Under the banner of ‘rearmament and autarky’, the Fascist bourgeoisie began to use its Four Year Plans to encourage sectors like construction, oil, chemicals, and engineering over others, such as coal and agriculture. Under the Plans, the bourgeois state took control over marketing, but corporate leaders remained in charge of the industry as a whole, indicating that the NSDAP was uninterested in either nationalization or direct government management.
Available sources make perfectly clear that the Nazi regime did not want at all a German economy with public ownership of many or all enterprises. Therefore it generally had no intention whatsoever of nationalizing private firms or creating state firms. On the contrary the reprivatization of enterprises was furthered wherever possible.

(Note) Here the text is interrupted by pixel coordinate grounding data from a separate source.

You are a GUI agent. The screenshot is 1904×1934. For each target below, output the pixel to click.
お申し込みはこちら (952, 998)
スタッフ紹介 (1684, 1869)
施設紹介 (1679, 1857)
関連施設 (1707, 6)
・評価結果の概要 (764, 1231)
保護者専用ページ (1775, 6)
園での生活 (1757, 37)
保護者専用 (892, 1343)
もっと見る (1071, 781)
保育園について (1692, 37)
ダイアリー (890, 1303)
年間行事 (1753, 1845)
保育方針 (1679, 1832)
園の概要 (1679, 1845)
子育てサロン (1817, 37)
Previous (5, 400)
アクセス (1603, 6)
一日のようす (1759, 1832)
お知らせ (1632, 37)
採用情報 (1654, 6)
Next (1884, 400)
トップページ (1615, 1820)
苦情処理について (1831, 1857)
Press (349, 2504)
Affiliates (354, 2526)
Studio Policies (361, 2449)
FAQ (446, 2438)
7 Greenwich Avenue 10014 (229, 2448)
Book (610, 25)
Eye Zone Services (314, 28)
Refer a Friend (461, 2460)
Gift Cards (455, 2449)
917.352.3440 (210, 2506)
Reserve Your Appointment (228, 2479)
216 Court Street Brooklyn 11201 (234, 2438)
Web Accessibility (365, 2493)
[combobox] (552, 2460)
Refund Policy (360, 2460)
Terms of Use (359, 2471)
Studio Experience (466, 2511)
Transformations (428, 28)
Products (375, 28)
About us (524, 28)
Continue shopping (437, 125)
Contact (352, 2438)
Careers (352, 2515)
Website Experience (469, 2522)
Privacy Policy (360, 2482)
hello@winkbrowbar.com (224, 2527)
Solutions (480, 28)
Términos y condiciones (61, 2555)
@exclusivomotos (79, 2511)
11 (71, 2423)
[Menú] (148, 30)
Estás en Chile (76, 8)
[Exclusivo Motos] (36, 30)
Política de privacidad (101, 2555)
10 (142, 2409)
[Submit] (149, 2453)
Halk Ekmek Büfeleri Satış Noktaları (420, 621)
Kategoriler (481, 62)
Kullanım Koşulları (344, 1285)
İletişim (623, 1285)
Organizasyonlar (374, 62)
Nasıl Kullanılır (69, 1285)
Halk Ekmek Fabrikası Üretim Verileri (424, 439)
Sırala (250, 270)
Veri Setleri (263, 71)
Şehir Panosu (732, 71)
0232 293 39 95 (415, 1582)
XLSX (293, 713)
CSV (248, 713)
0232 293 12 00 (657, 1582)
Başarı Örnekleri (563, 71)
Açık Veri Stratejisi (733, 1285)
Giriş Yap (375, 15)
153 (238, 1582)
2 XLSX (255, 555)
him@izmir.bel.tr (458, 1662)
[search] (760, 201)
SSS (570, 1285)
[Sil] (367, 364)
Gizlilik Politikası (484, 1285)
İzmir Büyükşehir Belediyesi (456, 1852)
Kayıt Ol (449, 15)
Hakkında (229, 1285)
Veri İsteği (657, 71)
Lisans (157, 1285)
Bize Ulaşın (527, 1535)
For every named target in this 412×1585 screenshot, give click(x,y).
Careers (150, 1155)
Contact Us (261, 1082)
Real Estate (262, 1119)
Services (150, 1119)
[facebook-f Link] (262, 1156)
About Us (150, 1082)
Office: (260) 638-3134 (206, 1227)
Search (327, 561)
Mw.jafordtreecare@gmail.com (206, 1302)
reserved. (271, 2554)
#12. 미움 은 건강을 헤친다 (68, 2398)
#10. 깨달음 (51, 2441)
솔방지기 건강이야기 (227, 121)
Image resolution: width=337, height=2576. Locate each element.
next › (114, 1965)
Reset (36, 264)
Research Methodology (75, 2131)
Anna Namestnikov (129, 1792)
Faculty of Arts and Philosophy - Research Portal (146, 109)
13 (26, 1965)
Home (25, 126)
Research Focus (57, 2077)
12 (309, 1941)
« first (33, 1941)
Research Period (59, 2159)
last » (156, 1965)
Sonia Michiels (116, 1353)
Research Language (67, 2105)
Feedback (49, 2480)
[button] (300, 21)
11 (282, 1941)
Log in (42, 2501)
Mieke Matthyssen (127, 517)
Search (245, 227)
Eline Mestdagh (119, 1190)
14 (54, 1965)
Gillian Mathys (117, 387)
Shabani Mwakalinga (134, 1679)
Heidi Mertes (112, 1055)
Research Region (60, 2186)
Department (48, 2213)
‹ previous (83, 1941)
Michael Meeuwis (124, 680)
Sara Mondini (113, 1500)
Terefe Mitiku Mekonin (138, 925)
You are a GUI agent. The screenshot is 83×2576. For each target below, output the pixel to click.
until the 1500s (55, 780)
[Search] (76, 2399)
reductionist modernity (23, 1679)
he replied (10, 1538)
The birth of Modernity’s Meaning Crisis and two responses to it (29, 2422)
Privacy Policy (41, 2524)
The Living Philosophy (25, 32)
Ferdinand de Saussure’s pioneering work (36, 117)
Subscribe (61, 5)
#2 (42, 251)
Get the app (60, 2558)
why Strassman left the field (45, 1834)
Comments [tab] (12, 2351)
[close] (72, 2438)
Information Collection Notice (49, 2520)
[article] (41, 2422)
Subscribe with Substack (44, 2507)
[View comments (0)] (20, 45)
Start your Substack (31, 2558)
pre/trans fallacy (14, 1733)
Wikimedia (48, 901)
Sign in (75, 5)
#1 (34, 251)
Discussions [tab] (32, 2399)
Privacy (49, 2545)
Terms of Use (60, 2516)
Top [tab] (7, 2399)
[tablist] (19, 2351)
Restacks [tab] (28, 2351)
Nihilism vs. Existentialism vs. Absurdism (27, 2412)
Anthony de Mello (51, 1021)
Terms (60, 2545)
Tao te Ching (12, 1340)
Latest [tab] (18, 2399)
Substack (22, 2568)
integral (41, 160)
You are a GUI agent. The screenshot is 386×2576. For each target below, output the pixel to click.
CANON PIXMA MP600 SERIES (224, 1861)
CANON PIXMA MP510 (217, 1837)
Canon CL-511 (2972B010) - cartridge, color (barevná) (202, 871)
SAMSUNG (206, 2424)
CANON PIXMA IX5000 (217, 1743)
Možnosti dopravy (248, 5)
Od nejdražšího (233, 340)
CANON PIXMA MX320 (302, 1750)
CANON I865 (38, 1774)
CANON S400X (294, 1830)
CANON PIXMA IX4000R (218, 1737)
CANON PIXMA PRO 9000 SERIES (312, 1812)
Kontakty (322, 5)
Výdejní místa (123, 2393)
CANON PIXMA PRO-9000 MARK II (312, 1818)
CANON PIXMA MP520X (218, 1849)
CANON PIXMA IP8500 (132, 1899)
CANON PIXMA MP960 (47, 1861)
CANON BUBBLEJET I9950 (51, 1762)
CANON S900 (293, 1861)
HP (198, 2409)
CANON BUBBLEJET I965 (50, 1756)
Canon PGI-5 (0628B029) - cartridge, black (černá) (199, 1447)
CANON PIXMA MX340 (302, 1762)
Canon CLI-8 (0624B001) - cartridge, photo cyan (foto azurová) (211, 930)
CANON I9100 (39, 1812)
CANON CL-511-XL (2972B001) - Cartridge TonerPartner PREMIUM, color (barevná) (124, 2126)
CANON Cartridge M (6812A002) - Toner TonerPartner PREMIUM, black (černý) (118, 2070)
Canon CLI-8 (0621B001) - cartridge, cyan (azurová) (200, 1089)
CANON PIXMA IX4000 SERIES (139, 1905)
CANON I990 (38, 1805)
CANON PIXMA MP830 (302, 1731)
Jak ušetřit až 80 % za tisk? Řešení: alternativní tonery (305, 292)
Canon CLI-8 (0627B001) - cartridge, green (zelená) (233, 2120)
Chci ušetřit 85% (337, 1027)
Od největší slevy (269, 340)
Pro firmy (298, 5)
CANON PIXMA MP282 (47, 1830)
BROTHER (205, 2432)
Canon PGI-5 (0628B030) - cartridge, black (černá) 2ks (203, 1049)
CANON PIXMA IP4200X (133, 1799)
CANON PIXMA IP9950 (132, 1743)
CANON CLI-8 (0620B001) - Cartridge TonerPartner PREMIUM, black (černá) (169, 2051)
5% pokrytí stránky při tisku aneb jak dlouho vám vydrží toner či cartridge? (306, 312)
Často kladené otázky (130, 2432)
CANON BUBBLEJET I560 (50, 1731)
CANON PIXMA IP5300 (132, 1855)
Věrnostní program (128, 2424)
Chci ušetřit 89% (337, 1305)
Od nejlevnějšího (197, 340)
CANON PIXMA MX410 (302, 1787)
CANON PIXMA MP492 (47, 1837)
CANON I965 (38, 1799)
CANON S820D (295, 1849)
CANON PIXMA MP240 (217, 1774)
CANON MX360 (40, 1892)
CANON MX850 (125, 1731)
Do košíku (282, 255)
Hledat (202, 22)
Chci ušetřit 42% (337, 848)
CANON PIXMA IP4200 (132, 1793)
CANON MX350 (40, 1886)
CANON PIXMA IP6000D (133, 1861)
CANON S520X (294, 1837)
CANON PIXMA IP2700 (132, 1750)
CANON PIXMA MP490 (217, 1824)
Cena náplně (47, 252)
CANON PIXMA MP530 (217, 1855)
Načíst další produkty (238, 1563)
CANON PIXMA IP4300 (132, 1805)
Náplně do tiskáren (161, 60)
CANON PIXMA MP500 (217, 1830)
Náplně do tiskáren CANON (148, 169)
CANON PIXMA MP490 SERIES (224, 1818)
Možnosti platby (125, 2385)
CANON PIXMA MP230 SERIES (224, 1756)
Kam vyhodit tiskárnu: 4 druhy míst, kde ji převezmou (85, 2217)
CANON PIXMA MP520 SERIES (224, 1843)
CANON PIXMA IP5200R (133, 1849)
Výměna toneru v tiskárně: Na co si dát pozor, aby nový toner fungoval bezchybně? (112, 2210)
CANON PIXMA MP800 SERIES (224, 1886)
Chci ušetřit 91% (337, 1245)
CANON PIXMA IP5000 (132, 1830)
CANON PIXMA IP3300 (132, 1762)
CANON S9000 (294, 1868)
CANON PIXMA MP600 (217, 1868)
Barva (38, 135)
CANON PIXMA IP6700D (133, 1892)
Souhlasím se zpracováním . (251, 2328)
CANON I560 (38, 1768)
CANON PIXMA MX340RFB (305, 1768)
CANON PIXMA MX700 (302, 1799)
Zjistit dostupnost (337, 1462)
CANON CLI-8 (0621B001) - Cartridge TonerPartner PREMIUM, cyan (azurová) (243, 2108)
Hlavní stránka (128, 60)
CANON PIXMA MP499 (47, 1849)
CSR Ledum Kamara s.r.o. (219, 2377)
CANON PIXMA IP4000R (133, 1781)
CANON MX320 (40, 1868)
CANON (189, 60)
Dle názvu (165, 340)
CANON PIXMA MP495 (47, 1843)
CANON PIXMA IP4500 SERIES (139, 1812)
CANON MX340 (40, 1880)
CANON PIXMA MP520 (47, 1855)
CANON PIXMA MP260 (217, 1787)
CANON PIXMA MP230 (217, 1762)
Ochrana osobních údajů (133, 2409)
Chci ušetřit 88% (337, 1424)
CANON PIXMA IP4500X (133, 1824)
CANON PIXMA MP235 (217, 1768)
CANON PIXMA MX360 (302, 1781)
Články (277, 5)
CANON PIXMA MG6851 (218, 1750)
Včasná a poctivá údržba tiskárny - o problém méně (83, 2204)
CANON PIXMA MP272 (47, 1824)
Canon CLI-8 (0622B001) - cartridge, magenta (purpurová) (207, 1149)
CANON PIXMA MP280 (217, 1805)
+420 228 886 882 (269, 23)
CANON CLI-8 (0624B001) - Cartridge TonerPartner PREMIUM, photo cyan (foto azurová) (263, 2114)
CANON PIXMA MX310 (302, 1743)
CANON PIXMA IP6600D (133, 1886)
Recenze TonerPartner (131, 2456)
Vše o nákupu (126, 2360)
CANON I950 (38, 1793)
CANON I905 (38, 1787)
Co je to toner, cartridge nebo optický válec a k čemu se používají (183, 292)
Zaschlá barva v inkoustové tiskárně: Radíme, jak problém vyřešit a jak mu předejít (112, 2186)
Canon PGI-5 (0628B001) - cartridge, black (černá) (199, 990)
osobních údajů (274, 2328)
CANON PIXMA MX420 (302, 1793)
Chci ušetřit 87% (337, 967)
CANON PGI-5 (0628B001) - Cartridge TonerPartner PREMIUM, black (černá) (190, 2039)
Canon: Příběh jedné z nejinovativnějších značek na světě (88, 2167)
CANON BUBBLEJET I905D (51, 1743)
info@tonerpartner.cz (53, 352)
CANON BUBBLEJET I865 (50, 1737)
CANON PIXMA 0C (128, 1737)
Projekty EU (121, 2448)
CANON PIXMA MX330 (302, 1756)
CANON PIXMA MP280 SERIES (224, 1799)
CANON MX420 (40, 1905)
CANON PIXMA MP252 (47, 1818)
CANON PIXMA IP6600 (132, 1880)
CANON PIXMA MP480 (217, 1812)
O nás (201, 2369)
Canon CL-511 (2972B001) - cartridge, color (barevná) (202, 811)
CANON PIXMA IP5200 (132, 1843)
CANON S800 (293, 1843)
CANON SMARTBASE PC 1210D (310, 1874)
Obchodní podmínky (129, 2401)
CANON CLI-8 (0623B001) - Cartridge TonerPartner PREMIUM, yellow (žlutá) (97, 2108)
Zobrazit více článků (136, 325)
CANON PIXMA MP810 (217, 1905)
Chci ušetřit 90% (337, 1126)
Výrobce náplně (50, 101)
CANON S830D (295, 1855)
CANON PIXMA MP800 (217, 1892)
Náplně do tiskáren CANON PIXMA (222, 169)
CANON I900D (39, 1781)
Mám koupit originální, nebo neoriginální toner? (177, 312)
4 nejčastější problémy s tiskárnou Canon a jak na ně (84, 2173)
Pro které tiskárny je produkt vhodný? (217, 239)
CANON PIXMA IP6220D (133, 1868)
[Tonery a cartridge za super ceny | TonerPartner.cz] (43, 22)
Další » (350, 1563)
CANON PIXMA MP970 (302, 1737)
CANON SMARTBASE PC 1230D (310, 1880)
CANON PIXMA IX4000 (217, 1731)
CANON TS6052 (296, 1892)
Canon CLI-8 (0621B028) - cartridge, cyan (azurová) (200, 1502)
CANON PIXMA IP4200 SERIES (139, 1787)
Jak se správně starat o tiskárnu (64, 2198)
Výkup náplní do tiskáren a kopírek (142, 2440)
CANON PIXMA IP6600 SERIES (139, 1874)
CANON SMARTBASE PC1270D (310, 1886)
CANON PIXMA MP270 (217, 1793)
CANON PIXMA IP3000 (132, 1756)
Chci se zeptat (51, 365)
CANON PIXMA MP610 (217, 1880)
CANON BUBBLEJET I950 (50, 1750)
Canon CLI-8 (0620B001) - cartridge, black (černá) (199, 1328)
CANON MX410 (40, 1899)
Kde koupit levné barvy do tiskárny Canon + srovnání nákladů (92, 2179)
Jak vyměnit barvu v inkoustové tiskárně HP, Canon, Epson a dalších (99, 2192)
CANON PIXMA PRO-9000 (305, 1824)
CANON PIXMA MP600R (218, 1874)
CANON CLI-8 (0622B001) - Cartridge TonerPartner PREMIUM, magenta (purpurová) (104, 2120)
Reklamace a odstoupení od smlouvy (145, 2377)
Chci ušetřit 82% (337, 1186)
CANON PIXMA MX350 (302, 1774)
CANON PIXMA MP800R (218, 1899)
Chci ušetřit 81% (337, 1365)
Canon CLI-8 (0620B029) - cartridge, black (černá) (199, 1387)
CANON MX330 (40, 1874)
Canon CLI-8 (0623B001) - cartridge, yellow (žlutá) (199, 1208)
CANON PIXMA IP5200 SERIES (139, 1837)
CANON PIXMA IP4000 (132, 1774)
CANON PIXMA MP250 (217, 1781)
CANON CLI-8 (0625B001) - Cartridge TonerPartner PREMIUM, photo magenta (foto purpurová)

— Christoph Buchheim and Jonas Scherner, 
On the rare occasions when they were forced to make use of state-owned factories, they included a contract option allowing private owners to purchase it. In addition, they avoided the creation of state-owned enterprises whenever possible, favoring private investment:
State-owned plants were to be avoided wherever possible. Nevertheless, sometimes they were necessary when private industry was not prepared to realize a war-related investment on its own. In these cases, the Reich often insisted on the inclusion in the contract of an option clause according to which the private firm operating the plant was entitled to purchase it. Even the establishment of Reichswerke Hermann Goring in 1937 is no contradiction to the rule that the Reich principally did not want public ownership of enterprises. The Reich in fact tried hard to win the German industry over to engage in the project.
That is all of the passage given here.